*DATA LISTING*.

>>>>

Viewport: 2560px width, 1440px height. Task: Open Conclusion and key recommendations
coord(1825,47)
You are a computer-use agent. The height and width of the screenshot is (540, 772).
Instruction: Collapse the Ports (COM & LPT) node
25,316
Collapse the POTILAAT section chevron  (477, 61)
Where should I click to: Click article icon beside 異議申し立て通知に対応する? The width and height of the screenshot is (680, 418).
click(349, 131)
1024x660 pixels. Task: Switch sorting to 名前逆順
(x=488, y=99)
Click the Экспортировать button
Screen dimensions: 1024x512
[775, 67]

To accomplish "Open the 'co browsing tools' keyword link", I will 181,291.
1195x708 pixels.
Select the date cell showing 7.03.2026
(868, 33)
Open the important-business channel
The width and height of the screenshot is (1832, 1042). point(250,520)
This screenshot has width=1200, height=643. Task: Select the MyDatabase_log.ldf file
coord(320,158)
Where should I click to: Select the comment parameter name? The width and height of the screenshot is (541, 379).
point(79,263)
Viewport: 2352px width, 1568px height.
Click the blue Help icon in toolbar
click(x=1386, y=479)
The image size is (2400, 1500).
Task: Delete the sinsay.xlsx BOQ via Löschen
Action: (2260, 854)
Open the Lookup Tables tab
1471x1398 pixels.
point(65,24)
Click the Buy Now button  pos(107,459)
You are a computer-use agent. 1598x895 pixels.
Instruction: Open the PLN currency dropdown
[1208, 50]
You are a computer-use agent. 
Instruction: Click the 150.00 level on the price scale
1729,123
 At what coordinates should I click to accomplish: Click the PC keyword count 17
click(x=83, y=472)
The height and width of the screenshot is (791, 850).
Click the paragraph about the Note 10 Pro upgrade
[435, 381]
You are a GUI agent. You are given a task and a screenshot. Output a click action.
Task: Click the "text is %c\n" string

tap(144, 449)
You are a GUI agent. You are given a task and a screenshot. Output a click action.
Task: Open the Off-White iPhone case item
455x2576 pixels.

<<<<

*PROBLEM TO WORK ON*. Print the data above word for word, starting with the line that contains "Collapse the POTILAAT" and going on through the line that contains "point(65,24)".

*FULL ANSWER*.
Collapse the POTILAAT section chevron  (477, 61)
Where should I click to: Click article icon beside 異議申し立て通知に対応する? The width and height of the screenshot is (680, 418).
click(349, 131)
1024x660 pixels. Task: Switch sorting to 名前逆順
(x=488, y=99)
Click the Экспортировать button
Screen dimensions: 1024x512
[775, 67]

To accomplish "Open the 'co browsing tools' keyword link", I will 181,291.
1195x708 pixels.
Select the date cell showing 7.03.2026
(868, 33)
Open the important-business channel
The width and height of the screenshot is (1832, 1042). point(250,520)
This screenshot has width=1200, height=643. Task: Select the MyDatabase_log.ldf file
coord(320,158)
Where should I click to: Select the comment parameter name? The width and height of the screenshot is (541, 379).
point(79,263)
Viewport: 2352px width, 1568px height.
Click the blue Help icon in toolbar
click(x=1386, y=479)
The image size is (2400, 1500).
Task: Delete the sinsay.xlsx BOQ via Löschen
Action: (2260, 854)
Open the Lookup Tables tab
1471x1398 pixels.
point(65,24)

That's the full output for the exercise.